I am trying to run a code using hybrid MPI-OpenMP parallelization. According to my knowledge as long as the number of OpenMP threads is less than the number of physical processors, each processor is running one thread. Assuming this is true, suppose I have a hypothetical computing node consisting of two computing cards. Each computing card has chips with 4 processors + memory. My question is: What would be the optimal choice of MPI and OpenMP parameters. I would say 2 MPI jobs and 4 threads each, is this correct?

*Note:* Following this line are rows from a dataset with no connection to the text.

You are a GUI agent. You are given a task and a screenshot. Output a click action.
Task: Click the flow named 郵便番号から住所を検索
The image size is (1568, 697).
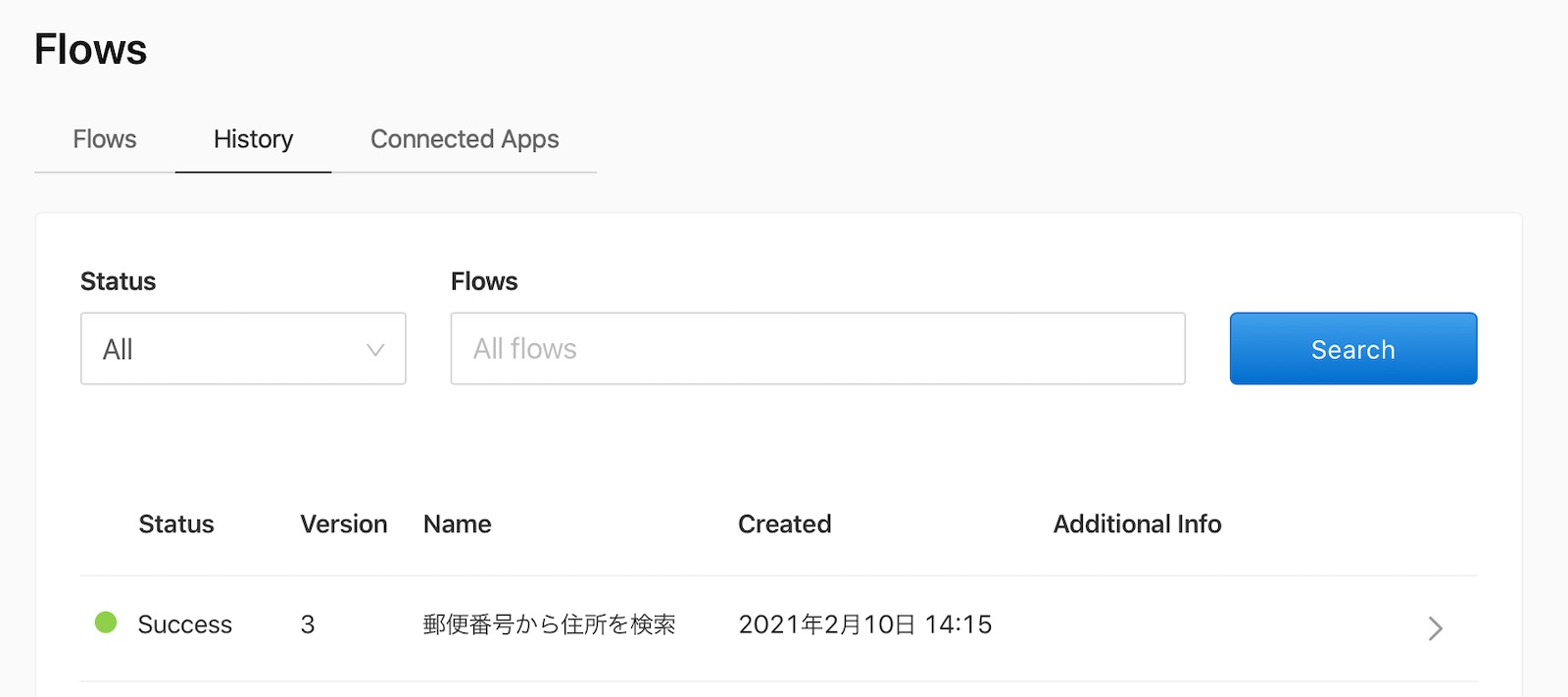point(549,624)
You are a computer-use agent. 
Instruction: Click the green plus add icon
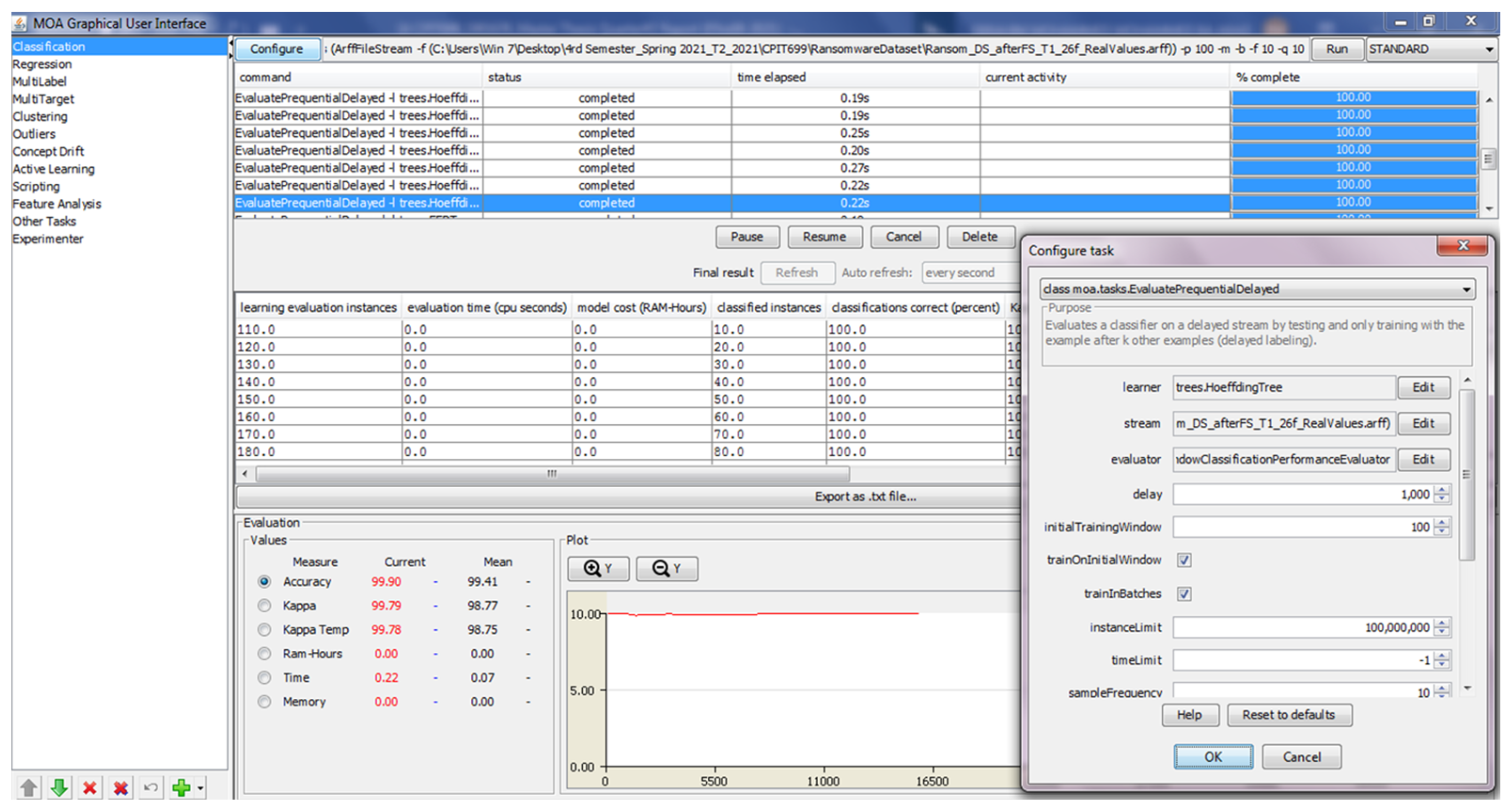[x=181, y=788]
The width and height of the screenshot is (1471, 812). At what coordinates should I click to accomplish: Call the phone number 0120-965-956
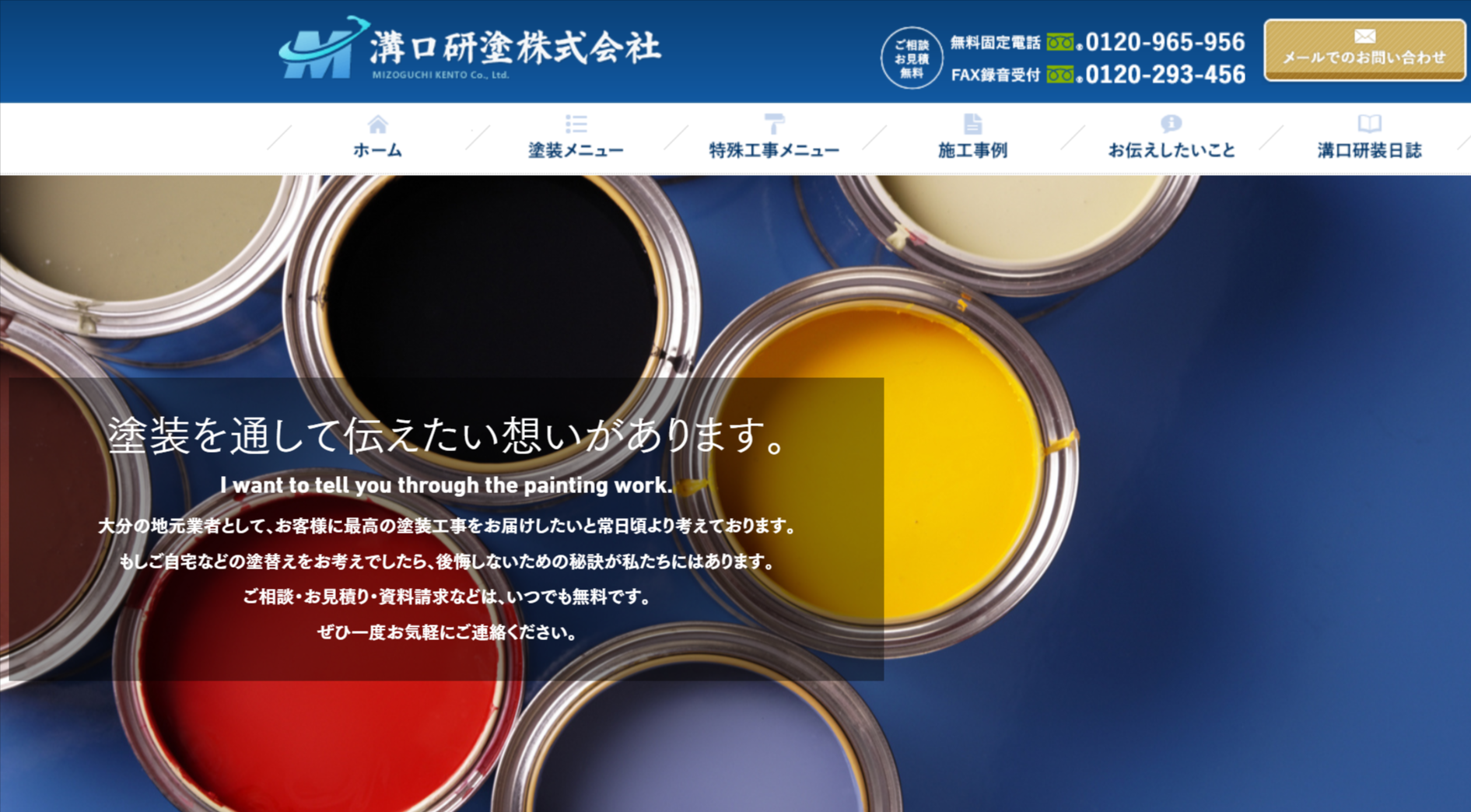click(1165, 42)
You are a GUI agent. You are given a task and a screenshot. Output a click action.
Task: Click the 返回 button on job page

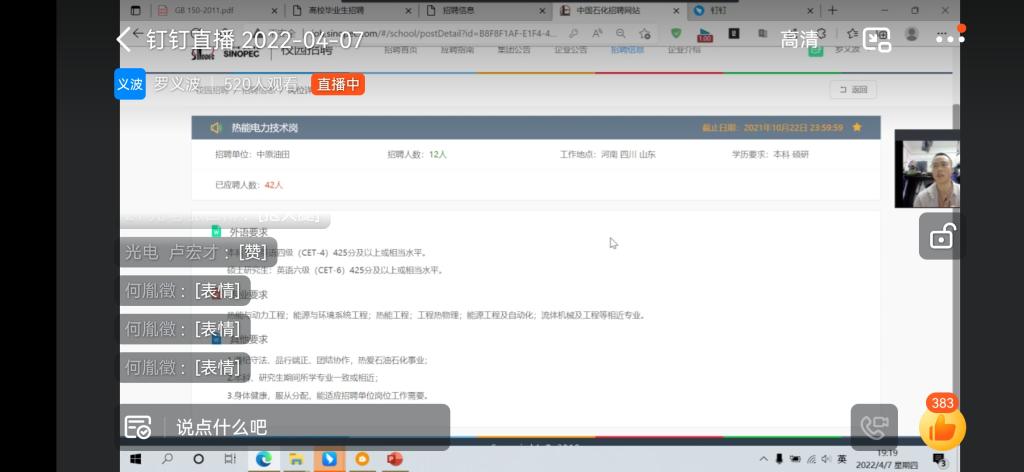click(x=853, y=90)
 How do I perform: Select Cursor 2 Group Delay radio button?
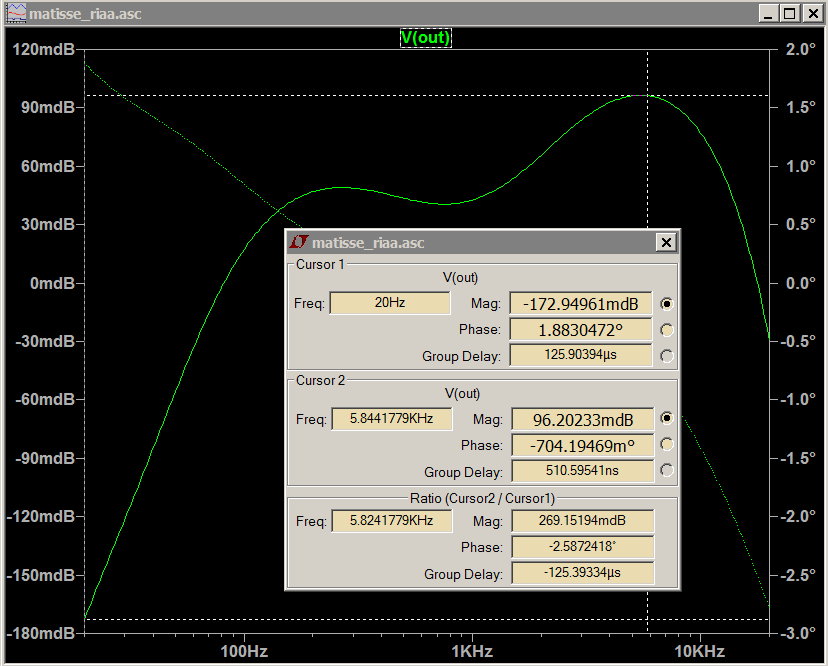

OMP_NUM_THREADS = 4 mpirun -np 2 code

I heard from some colleagues that those parameters should be carefully chosen, to get the best performance (depending on the hardware layout). I would appreciate some advice on running hybrid jobs.

Thanks

1

1 Answers

3
votes

The choice of the correct parallelization configuration for a real application code is never trivial. The optimal mapping of MPI processes and OpenMP threads onto a multiprocessor node depends on the specific implementation of the algorithm, the OpenMP runtime, the internal organization of the cache memory hierarchy and other factors related to the processor architecture.

Therefore users are advised to run different configurations on their specific hardware to find the optimal assignment. You could find a number of reports on such studies among technical reports of research computing facilities and HPC consultancies.

On an m x n node where m is the number of processor sockets and n is the number of CPU cores such an experiment would involve running the code for all possible integral values of the number of MPI processes p and OpenMP threads q such that p x q = m x n for each available compiler.

Here is a plot of the parallel speedup obtained for different combinations of p and q for a 4 x 12 AMD Opteron node. Data taken from HiPERiSM Consulting LLC technical report HCTR-2011-2 by George Delic, 2010. Parallel speedup for different numbers of MPI processes and OpenMP threads. Data taken from HiPERiSM Consulting LLC technical report HCTR-2011-2 by George Delic, 2010 You can see that for this particular code an processor architecture the optimal number of OpenMP threads per MPI process is 1. However the case of 4 threads and 12 MPI processes came close second.